Rapor, bu tür ilerlemelerin bilim kurgudan uzak olduğunu ve yaşlanan bir nüfusa daha iyi bakma mücadelesinde hayati öneme sahip olabileceğini iddia ediyor: BM rakamları 60’lardan sonra nüfusun 2030 yılına kadar %56 artacağını ve bu durumun büyük ölçüde daha verimli sağlık hizmetleri ihtiyacını artıracağını göstermektedir.
Hugh Montgomery, “Önümüzdeki 5-10 yılda iki nedenden ötürü büyük bir dönüşüm ve karmaşa içinde olacağız. Bu nedenlerden ilki teknolojinin bu kadar hızlı değişmesi ve ikincisi, oraya ulaşmak için büyük bir baskının varlığı. Çünkü yapmazsak, sağlık hizmetleri git gide zayıflayacak” dedi.
Hastanenin dijitalleşmesi ve güvence altına alınması
Raporda, modernleşme ihtiyacının farkında olarak, sağlık kuruluşlarının dijitalleşmeye doğru yolculuğa çoktan başladıkları belirtiliyor. Aruba’nın kendi araştırmasında, sağlık kuruluşlarının yaklaşık üçte ikisinin (%64) hasta monitörlerini ağlarına bağlamaya başladıkları ve %41’inin görüntüleme veya x-ışını cihazlarını bağladığı söyleniyor. Bu tür önlemler, daha yüksek kalitede bakım sağlamak için kullanılan ve daha kolay bir şekilde paylaşılabilen güncel bilgileri paylaşan milyonlarca birbirine bağlı tıbbi, giyilebilir ve mobil cihazlarla, bir Nesnelerin İnterneti (IoT) stratejisinin yapı taşlarıdır.
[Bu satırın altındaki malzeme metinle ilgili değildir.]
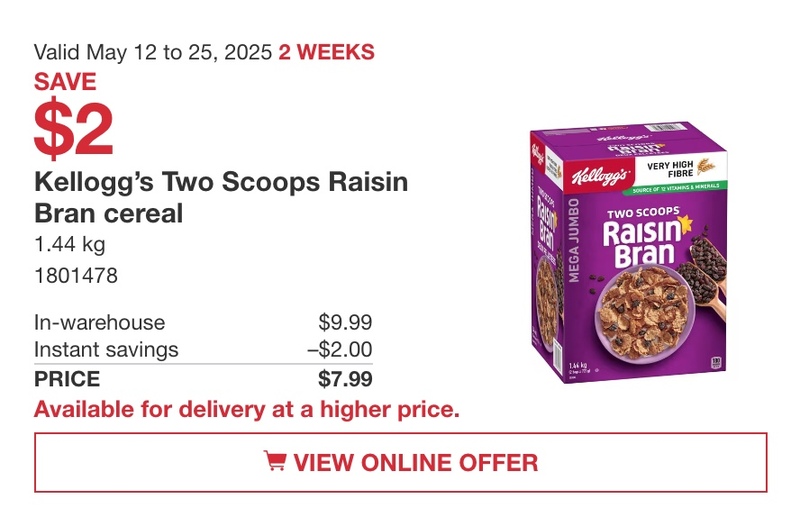This screenshot has width=800, height=526.
Task: Click the red SAVE heading
Action: [x=65, y=82]
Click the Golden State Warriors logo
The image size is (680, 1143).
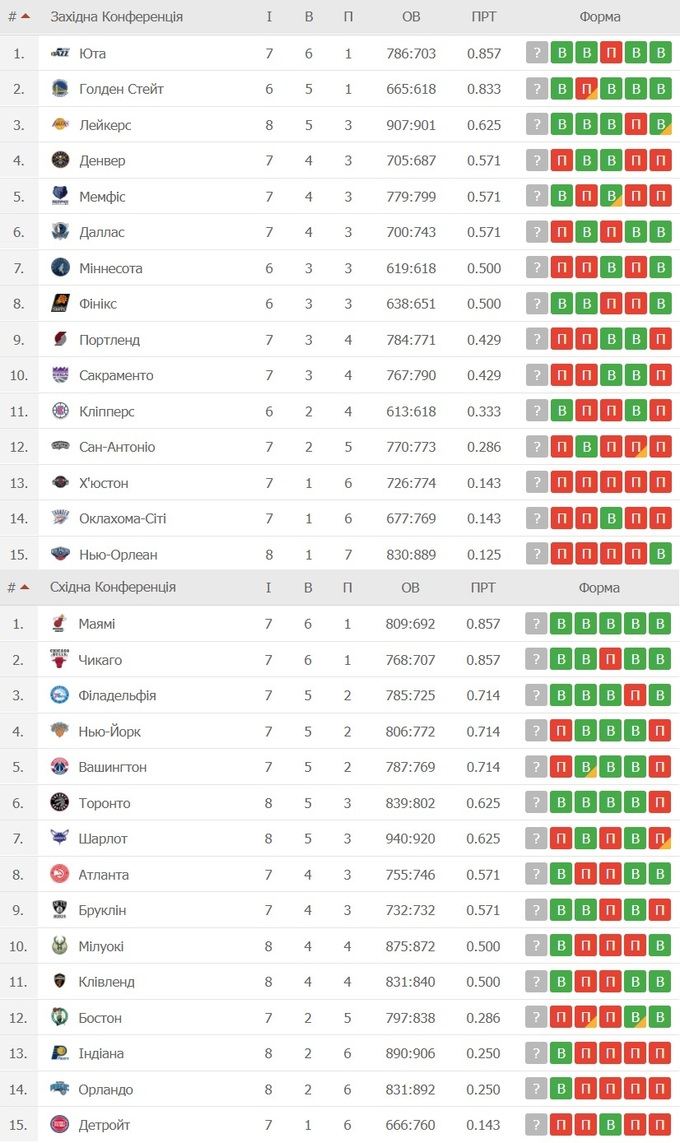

Bununla birlikte, yaklaşım şu anda riskle dolu. Bir IoT stratejisini benimseyen sağlık kuruluşlarının %89’u, IoT ile ilgili bir veri ihlali yaşamıştır. Gelecek on yıl boyunca ortaya çıkacak yeni teknoloji cihazlarının patlamasıyla birlikte, sıkı güvenlik kurallarını uygulamak amacıyla, kuruluşlar için önemli bir sorun, ağlarına bağlanan ve tıbbi verileri paylaşan tüm cihazların görünürlüğünü korumak olacaktır.
Aruba’da EMEA Başkan Yardımcısı olan Morten Illum sonuçta şunları söylüyor: “Dijital sağlık servislerinin yükselişi, hasta deneyimlerinin iyileştirilmesi ve hassasiyetin ve bakım kalitesinin arttırılması ile ilgilidir. Her şeyden öte, sağlık hizmeti sağlayıcıları ve kamu temsilcileri hakkında heyecan duyulması gerektiğini düşünüyoruz. Ancak veri güvenliği riski burada büyük bir sorun olarak ortaya çıkıyor. İşte bu nedenle, bu değişikliklerin devreye girmesi zaman alıyor ve önümüzdeki yıllarda hem teknoloji hem de kültürel değişimi müzakere etmek için teknoloji sağlayıcıları ile işbirliği yapan sağlık sektörü şirketlerini görmeyi bekliyoruz. Sunulan kazançlara bakınca, kesinlikle çaba göstermeye değer.”